Another common pantry pest of homes are flour beetles. Flour beetles are very common in homes. They can fly in from outdoors or be brought into the home on infested products from the grocery store.
There are two flour beetles that have similar biology, behaviors, lifecycle and feeding habits, the red and confused flour beetles. The red flour beetle has a three-segmented club, and the confused beetle does not. This difference though slight, provides an important difference when dealing with origin of the infestation because the red flour beetle is a flier and the confused flour beetle is not capable of flight.
Red flour beetle has a three-segmented club. Photo by Jody Green, Nebraska Extension in Lancaster County.
Adult flour beetles are approximately 1/8 inch long and reddish-brown in color. The larvae are creamy to yellow-brown, with light hairs and pointed projections on the last segment. Before pupation, mature larvae are about 1/4 inch long. All life stages can be found in large numbers feeding on broken kernels and other grain products.
Flour beetle larvae. Photo by Jody Green, Nebraska Extension in Lancaster County.
Signs of red flour beetle infestations in the home include:
1) Adult beetles flying around inside the house. They are attracted to light and may accumulate along the window sills.
2) Larvae and adults can be found together in the same food products that contain flour and grain products.
Red flour beetle adult and larva feeding on dog biscuit. Photo by Jody Green, Nebraska Extension in Lancaster County.
Prevention and sanitation is your best protection against flour beetles. Here are some ways you can prevent infestations in the home, minimize wasted food and save money:
- Before purchase, check expiration dates for old products that have been on the shelves for a long period of time.

(REQUIRED ACTION) Rewrite the flour beetle text starting at "Adult flour beetles" and ending at "other grain products.", replacing "larvae" with "grubs".

Stored data:
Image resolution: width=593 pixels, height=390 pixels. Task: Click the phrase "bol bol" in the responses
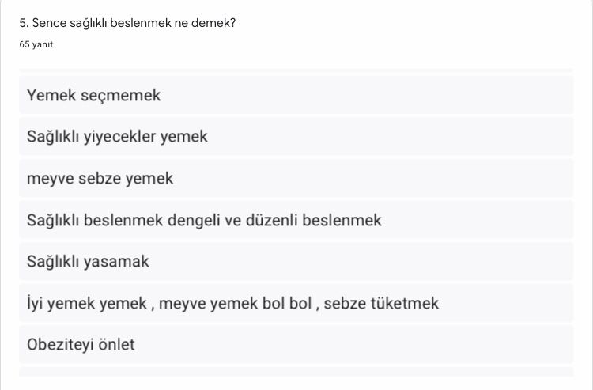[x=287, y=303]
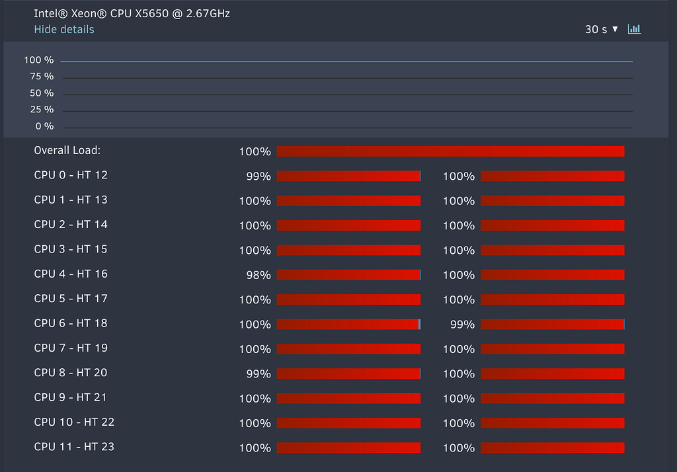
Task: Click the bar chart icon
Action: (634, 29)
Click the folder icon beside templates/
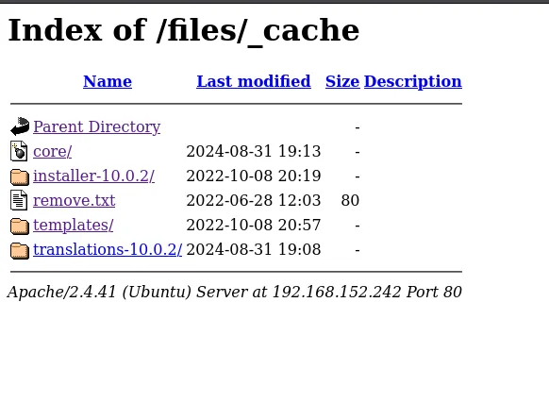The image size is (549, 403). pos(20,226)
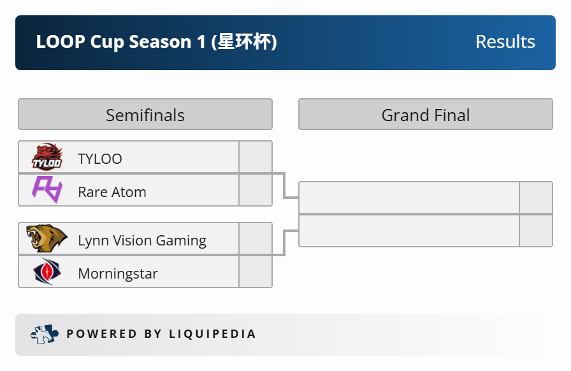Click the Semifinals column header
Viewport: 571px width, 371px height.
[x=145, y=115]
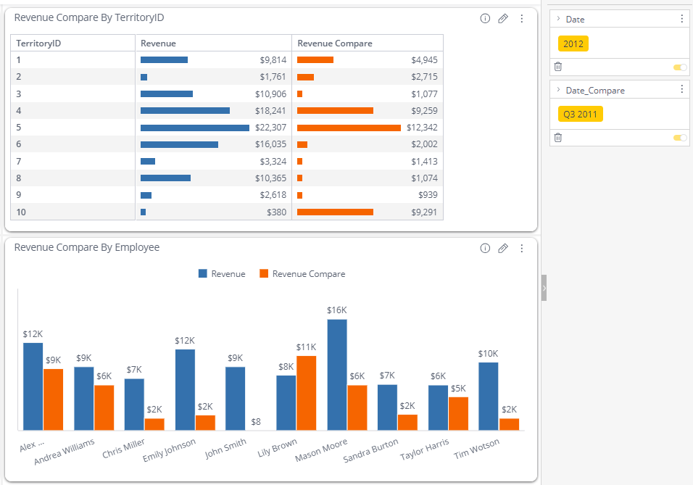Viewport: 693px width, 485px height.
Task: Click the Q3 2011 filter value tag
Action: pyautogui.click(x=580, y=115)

(THE ANSWER)
Adult flour beetles are approximately 1/8 inch long and reddish-brown in color. The grubs are creamy to yellow-brown, with light hairs and pointed projections on the last segment. Before pupation, mature grubs are about 1/4 inch long. All life stages can be found in large numbers feeding on broken kernels and other grain products.